[STUDY MATERIAL Boundary: Start]

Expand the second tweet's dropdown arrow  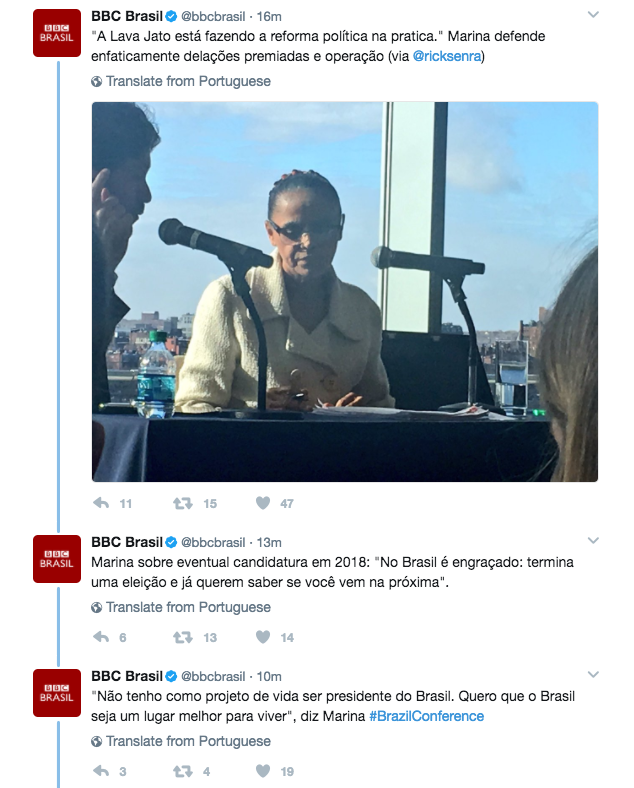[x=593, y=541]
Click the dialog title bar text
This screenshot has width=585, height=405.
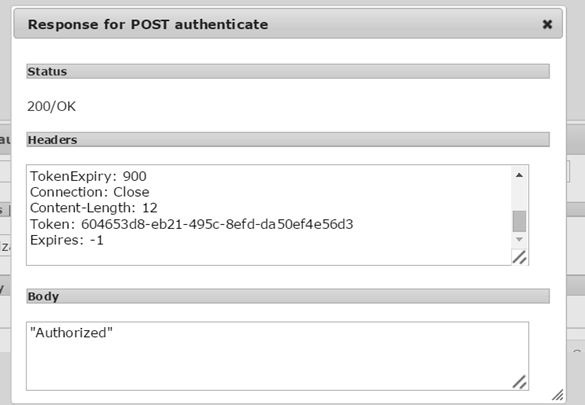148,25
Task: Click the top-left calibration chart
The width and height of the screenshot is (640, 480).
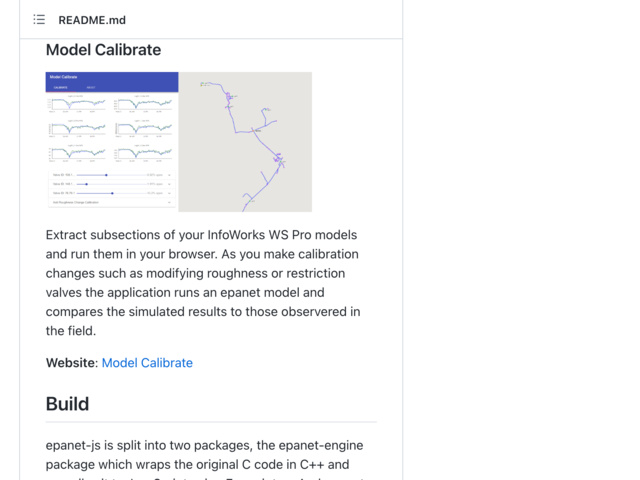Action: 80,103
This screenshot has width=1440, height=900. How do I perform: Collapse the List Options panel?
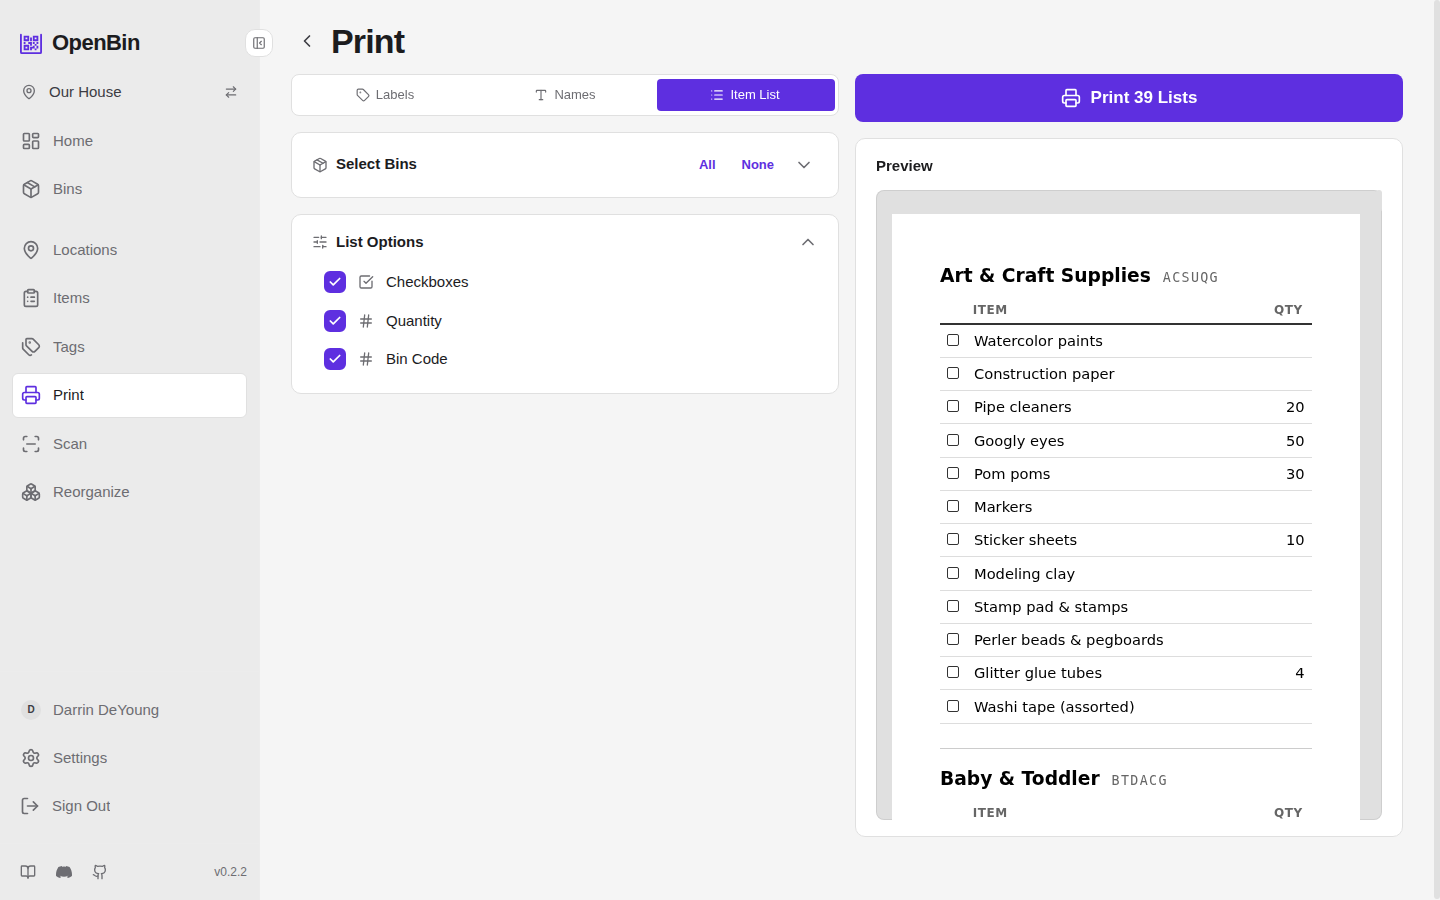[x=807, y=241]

[STUDY MATERIAL Boundary: End]

PROBLEM TO WORK ON:
Which of the lines above hold the string "Click"? Pick each of them out.

WRITTEN ANSWER:
Click the dialog title bar text
Task: Click the top-left calibration chart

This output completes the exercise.